===== DATA RECORDS

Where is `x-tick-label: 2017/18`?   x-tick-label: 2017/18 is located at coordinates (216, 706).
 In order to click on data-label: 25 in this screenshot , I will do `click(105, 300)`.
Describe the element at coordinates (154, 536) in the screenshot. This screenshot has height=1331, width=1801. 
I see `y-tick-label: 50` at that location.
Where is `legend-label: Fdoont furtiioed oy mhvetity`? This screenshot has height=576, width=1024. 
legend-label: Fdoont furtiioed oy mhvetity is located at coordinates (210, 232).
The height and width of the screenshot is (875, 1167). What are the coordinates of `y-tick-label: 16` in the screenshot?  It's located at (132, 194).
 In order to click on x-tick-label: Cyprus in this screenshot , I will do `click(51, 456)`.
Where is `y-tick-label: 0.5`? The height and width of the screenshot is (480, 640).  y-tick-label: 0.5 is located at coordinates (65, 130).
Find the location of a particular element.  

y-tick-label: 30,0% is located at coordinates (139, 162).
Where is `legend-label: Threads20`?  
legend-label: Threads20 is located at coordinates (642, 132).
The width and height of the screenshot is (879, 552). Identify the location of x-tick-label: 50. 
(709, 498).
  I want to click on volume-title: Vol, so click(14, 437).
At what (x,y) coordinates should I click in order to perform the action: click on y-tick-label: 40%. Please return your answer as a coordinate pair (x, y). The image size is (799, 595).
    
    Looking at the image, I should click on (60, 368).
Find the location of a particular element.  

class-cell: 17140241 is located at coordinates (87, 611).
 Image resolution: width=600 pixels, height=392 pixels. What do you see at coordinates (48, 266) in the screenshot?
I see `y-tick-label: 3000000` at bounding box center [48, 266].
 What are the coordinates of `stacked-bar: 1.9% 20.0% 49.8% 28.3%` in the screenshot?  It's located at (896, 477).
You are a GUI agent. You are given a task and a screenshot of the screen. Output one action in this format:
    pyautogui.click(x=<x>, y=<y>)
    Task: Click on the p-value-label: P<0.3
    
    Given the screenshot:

==========

• REQUEST
Print every line of the data above with no changes at all.

• ANSWER TO THE PROBLEM
Where is `x-tick-label: 2017/18`?   x-tick-label: 2017/18 is located at coordinates (216, 706).
 In order to click on data-label: 25 in this screenshot , I will do `click(105, 300)`.
Describe the element at coordinates (154, 536) in the screenshot. This screenshot has height=1331, width=1801. 
I see `y-tick-label: 50` at that location.
Where is `legend-label: Fdoont furtiioed oy mhvetity`? This screenshot has height=576, width=1024. 
legend-label: Fdoont furtiioed oy mhvetity is located at coordinates (210, 232).
The height and width of the screenshot is (875, 1167). What are the coordinates of `y-tick-label: 16` in the screenshot?  It's located at (132, 194).
 In order to click on x-tick-label: Cyprus in this screenshot , I will do `click(51, 456)`.
Where is `y-tick-label: 0.5`? The height and width of the screenshot is (480, 640).  y-tick-label: 0.5 is located at coordinates (65, 130).
Find the location of a particular element.  

y-tick-label: 30,0% is located at coordinates (139, 162).
Where is `legend-label: Threads20`?  
legend-label: Threads20 is located at coordinates (642, 132).
The width and height of the screenshot is (879, 552). Identify the location of x-tick-label: 50. 
(709, 498).
  I want to click on volume-title: Vol, so click(14, 437).
At what (x,y) coordinates should I click in order to perform the action: click on y-tick-label: 40%. Please return your answer as a coordinate pair (x, y). The image size is (799, 595).
    
    Looking at the image, I should click on (60, 368).
Find the location of a particular element.  

class-cell: 17140241 is located at coordinates (87, 611).
 Image resolution: width=600 pixels, height=392 pixels. What do you see at coordinates (48, 266) in the screenshot?
I see `y-tick-label: 3000000` at bounding box center [48, 266].
 What are the coordinates of `stacked-bar: 1.9% 20.0% 49.8% 28.3%` in the screenshot?  It's located at (896, 477).
You are a GUI agent. You are given a task and a screenshot of the screen. Output one action in this format:
    pyautogui.click(x=<x>, y=<y>)
    Task: Click on the p-value-label: P<0.3
    
    Given the screenshot:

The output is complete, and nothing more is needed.